Although two 4.5-billion-year-old meteorites crashed to Earth in 1998, it’s taken until now to uncover some of their secrets.
The two meteorites, called Monahans and Zag, are the first discovered to contain the ingredients for life: liquid water, amino acids, hydrocarbons and other organic matter.
A chemical-makeup analysis of blue and purple salt and potassium crystals from the meteorites was published in the journal Science Advances on Wednesday.
Although it’s not exactly proof that life exists beyond Earth, the traces of water in the salt crystals could date to the earliest days of our solar system. The researchers compared it to finding a prehistoric fly preserved in amber.
Before slamming into Earth — one near a youth basketball game in Texas in March 1998 and another near Morocco in August 1998 — the meteorites lived in our solar system’s asteroid belt for billions of years.

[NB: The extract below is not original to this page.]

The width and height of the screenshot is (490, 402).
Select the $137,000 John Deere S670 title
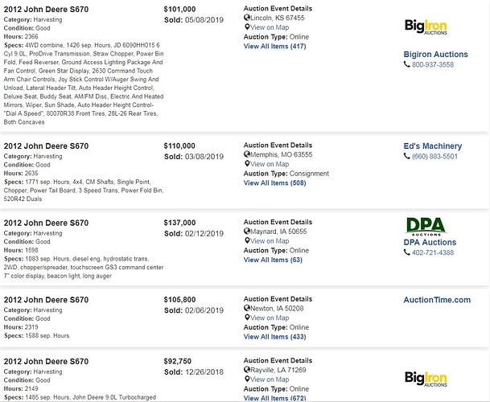point(46,223)
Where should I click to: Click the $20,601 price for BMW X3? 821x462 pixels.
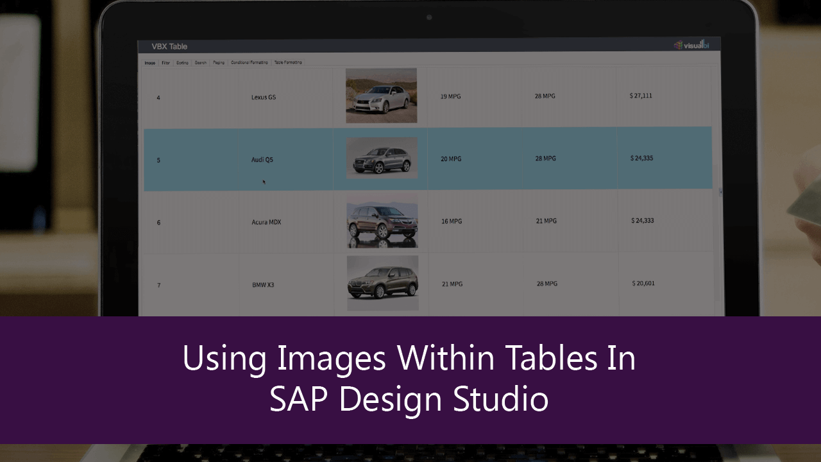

The salt crystals from the two meteorites are similar, and researchers believe that these two objects crossed paths at some point. But the salt crystals were not always part of the meteorites themselves. It’s possible that they came from volcanic activity that ejected water or ice, which happens on ocean worlds in our solar system, and attached to the meteorites through impact.

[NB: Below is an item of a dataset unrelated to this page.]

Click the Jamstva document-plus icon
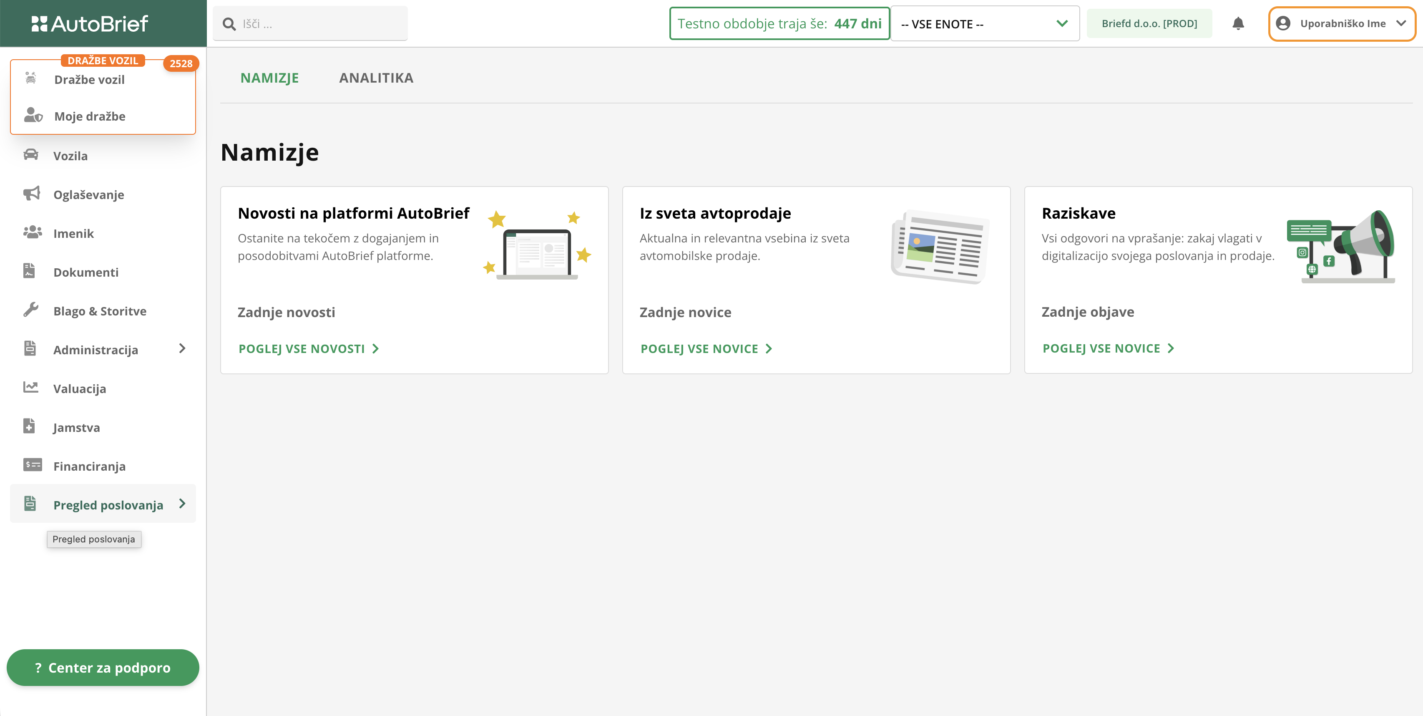Screen dimensions: 1423x716 29,427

“Our coordinated organic analysis of the salt crystals suggest that the organic matter originated from a water-rich, or previously water-rich parent body — an ocean world in the early solar system, possibly Ceres,” Queenie Chan, study author and postdoctoral research associate at The Open University in the UK, wrote in an email.
Ceres is a brown dwarf planet and the largest object in our asteroid belt. Hebe, a stony asteroid that has been traced as a source of other meteorites that have fallen to Earth, is a potential “parent” of the meteorites.
Why now?
Technology had to catch up before researchers could even think about the in-depth analysis they wanted to carry out. Chan’s adviser at NASA’s Johnson Space Center, Michael Zolensky, had the Zag meteorite sample since 1998. The Monahans meteorite was also housed at Johnson Space Center.

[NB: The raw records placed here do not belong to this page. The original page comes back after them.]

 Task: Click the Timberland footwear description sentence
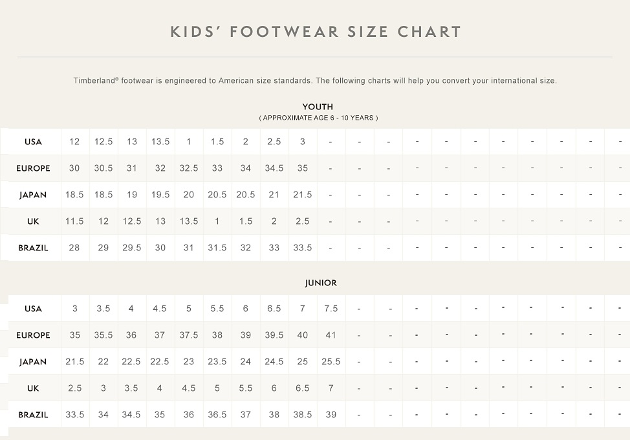[x=315, y=81]
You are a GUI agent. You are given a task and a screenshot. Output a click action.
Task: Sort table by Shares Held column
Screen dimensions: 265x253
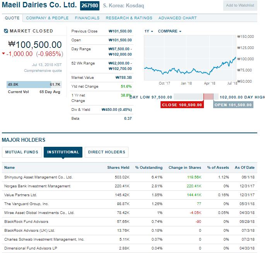(x=118, y=167)
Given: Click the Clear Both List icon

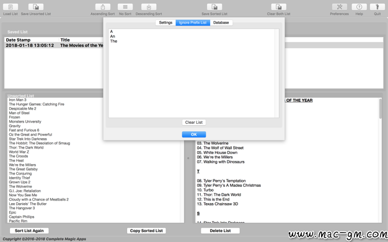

They needed a highly sensitive instrument that could analyze the salt crystals for amino acids. Chan meticulously collected the salt crystal samples using instruments that are reminiscent of dental picks. The samples were a fraction of the width of a human hair.
But the persistence paid off. They were able to study the samples using the Advanced Light Source X-ray beamline and microscope at the Department of Energy’s Lawrence Berkeley National Laboratory. The instrument can measure traces of specific elements and revealed the organic matter trapped within the crystals.
Chan said her team has saved some of the larger blue salt crystals for future analysis. They hope to discover more liquid water in the salt crystals and investigate the origin of the water itself. There are also other meteorite samples with well-preserved crystals that they want to test.
This also gives researchers a model for what was happening early on in Jupiter’s icy moon Europa and Saturn’s moon Enceladus, which is covered with ice and has an ocean underneath. Both exhibit the same kind of hydrovolcanic activity that may have caused these salt crystals on the meteorites. And NASA has identified both as targets for further study, given that life could exist within the chemistry that occurs on these ocean worlds.
“Our finding that the meteorites contain a wide diversity of organic compounds is exciting, but what made me jump up and down was that we were able to investigate the soluble — such as amino acids, the building blocks of life — and insoluble organic compounds contain within the tiny salt crystals which are only about 2 mm in size each, and which are the hosts to liquid water — another crucial ingredient for life to occur,” Chan said.
“These results pay off the amount of time and effort I spent in the laboratory trying to break the meteorite sample apart to ‘hand pick’ and collect the stunning blue salt crystals.”